Following food safety concerns recently highlighted by the largest egg recall in U.S. history, the Humane Society of the United States (HSUS) submitted a shareholder resolution Wednesday urging Oak Brook, Illinois–based McDonald’s Corporation to create a plan for transitioning its U.S. locations to cage-free eggs. Scientific studies have documented that cage-free egg facilities have significantly lower rates of Salmonella contamination than cage facilities.
“Piling hens into cages so small the birds can’t even extend their wings is both an animal welfare and food safety threat,” says Dr.
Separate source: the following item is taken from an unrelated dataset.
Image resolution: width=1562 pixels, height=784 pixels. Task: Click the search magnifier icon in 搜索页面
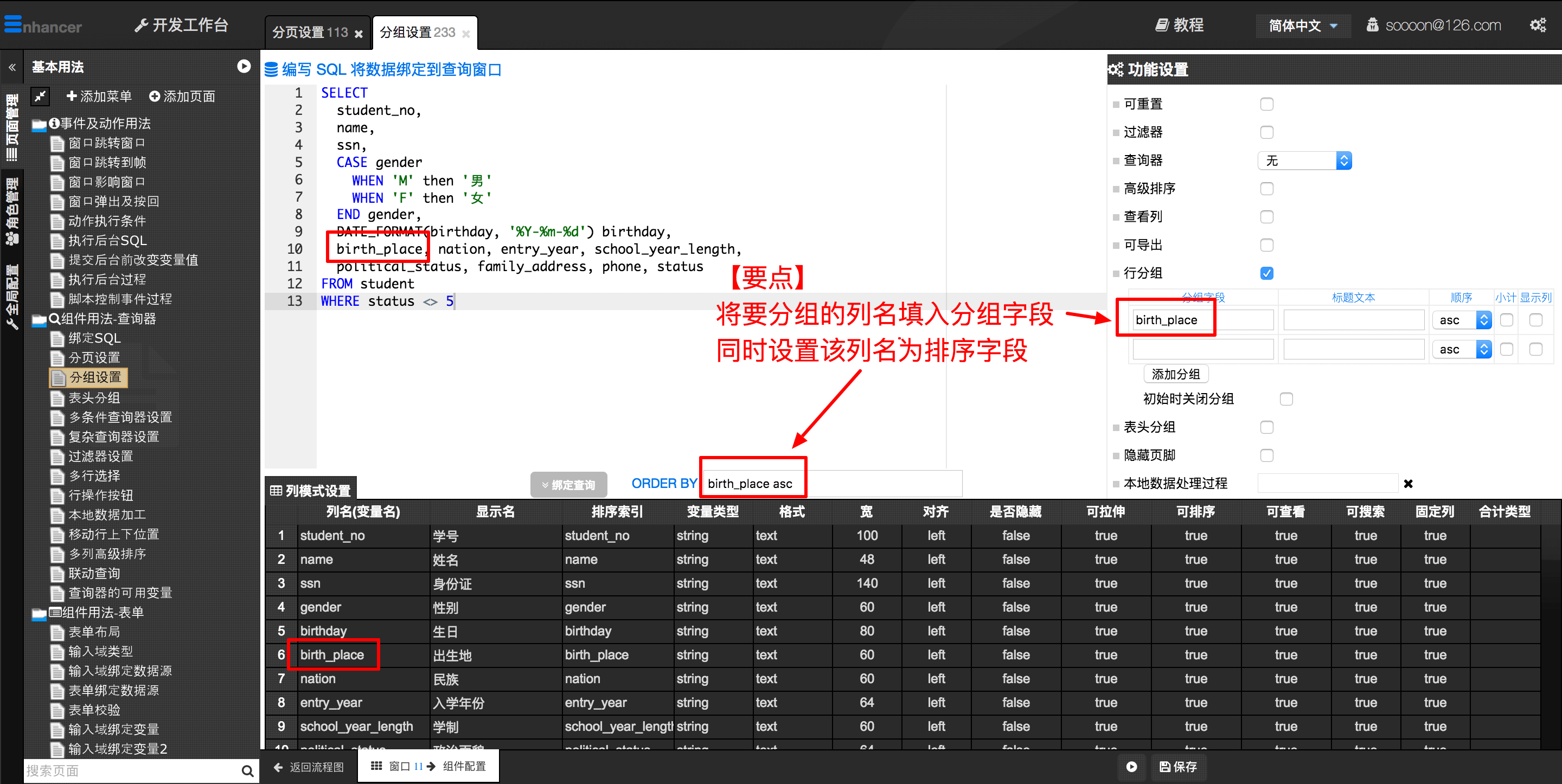247,770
Michael Greger, director of public health and animal agriculture for the HSUS. “It’s time for the McDonald’s to follow the lead of major companies and phase-in cage-free eggs, which are better for animals and safer for consumers.”
Unlike many of its competitors, McDonald’s U.S. only uses eggs from hens confined in battery cages. Burger King, Wendy’s, Denny’s, Subway, Sonic, Quiznos, Hardee’s, Red Robin, Carl's Jr., IHOP, Cracker Barrel, and Golden Corral have pledged to include cage-free eggs in their supply. Hellmann’s mayonnaise announced that it will convert all 350 million eggs it uses each year to cage-free. And supermarket chains including Wal-Mart, Costco, and Safeway have taken steps to increase their cage-free egg sales.
All of the more than half a billion eggs involved in this summer’s recall came from hens in battery cages. The best available science—a study of more than 5,000 egg operations across 25 countries—found that cage-free facilities are significantly less likely to harbor Salmonella.
McDonald’s exclusive use of eggs from caged hens in the U.S. is different than its policies in other countries. McDonald’s U.K. locations only use cage-free eggs, and the company will no longer use battery cage whole eggs in its European Union locations by the end of 2010.